# What is your elevation??



## Mike1950 (Dec 31, 2014)

about 2150 here.


----------



## Blueglass (Dec 31, 2014)

3' above sea level.


----------



## Mike1950 (Dec 31, 2014)

Did some crazy domed houses for some folks that belonged to a group that believed water level would go to 2200 had future maps and everything. They built at 2250. We always joked about it being oceanfront property!! we built domes and caterpillar domes for shop and 500k motor home. All was well until it snowed 4' -they were in the selkirks and had moved from Ca. Clueless is probably close to the right word.


----------



## Nature Man (Dec 31, 2014)

About 500'. Chuck

Reactions: Like 1


----------



## woodtickgreg (Dec 31, 2014)

I'm so low the ants pee on me.Oh you mean my house, dunno, not a clue. maybe the level of the great lakes.....whatever that is.


----------



## Schroedc (Dec 31, 2014)

761 here.

Reactions: Like 1


----------



## Kevin (Dec 31, 2014)

178 meters lowest point 182 meters highest or 597.113' MSL

Reactions: Like 1


----------



## khobson (Dec 31, 2014)

We are at 800'....give or take an inch

Reactions: Like 1


----------



## Kevin (Dec 31, 2014)

Mike1950 said:


> about 2150 here.



Mike your address only shows as 2096.46' with the altitude finder.

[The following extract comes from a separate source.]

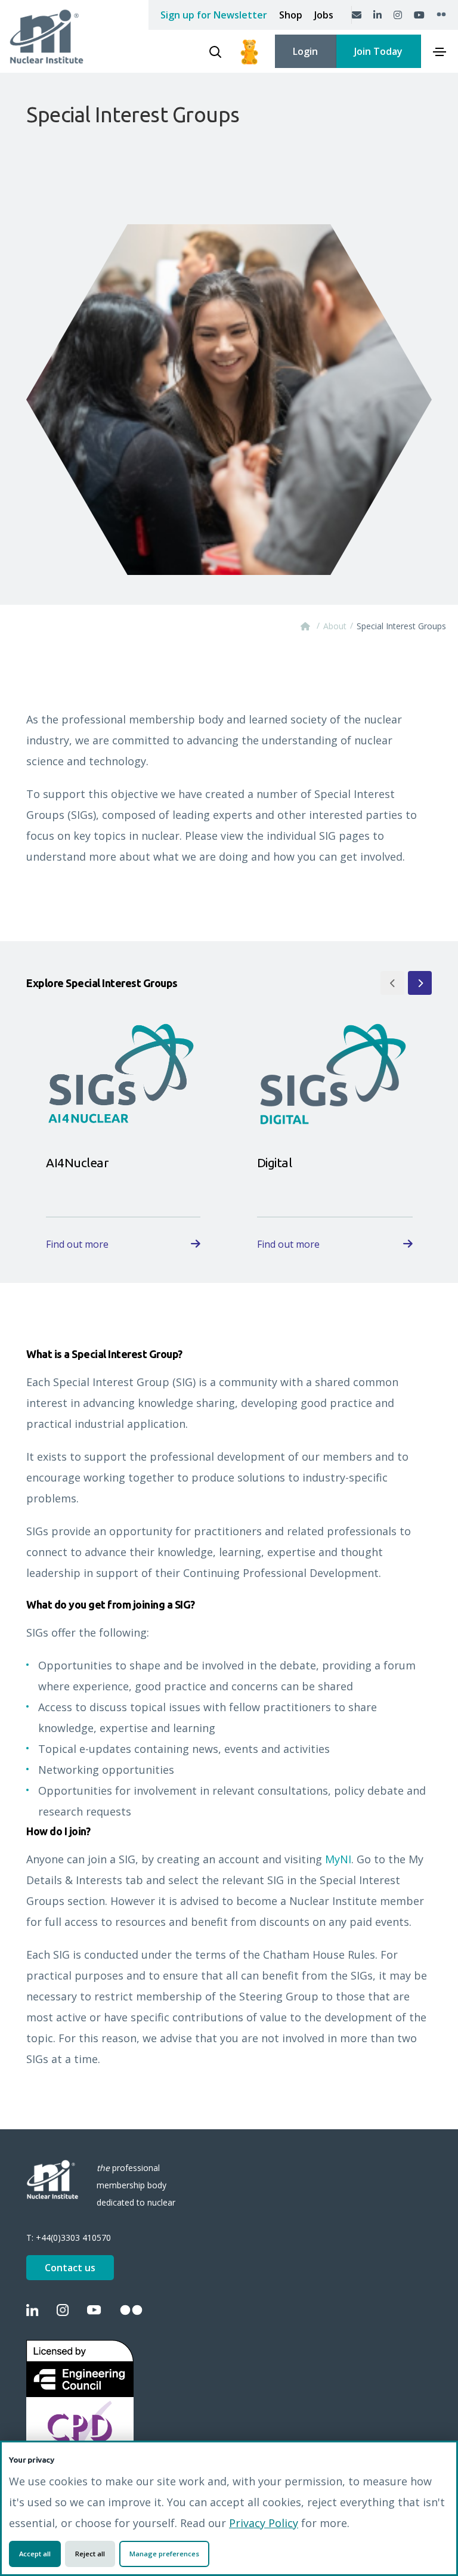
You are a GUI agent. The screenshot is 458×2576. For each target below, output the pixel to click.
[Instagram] (398, 15)
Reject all (90, 2553)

If y'all get a 2100 tsunami y'all are screwed man.

Reactions: Like 1


----------



## Mike1950 (Dec 31, 2014)

Kevin said:


> Mike your address only shows as 2096.46' with the altitude finder. If y'all get a 2100 tsunami y'all are screwed man.



i was guessing- I know where the flood plain is right below me- I think below here at 2010 is the line for flood insurance. 
These folks were not talking about a big wave they were talking about another 2K+' worth of water on the whole planet. I made the mistake of asking one day and they got out the books and maps and finally I said oh- i get it and never asked again. Their checks were always good............. When it comes I will drive up the hill- You are screwed........... hey it takes all kinds- there was a whole community of them till we got a good snow year..........


----------



## gman2431 (Dec 31, 2014)

Seems 600 is average with it peaking at 1000 for my county.

Reactions: Like 1


----------



## Sprung (Dec 31, 2014)

Looks like 1099'.

Reactions: Like 1


----------



## Schroedc (Dec 31, 2014)

I'd say if the water level rises 2000 feet we've got more problems than just getting wet.

Reactions: Agree 2


----------



## Brink (Dec 31, 2014)

640' asl, a few miles from me it's 1200'asl. But then, we're 12 miles from 0' asl

Reactions: Like 1


----------



## Kevin (Dec 31, 2014)

Mike1950 said:


> When it comes I will drive up the hill- You are screwed



Naw we good. Got us a life boat parked down at the crik. Even has indoor plumbing.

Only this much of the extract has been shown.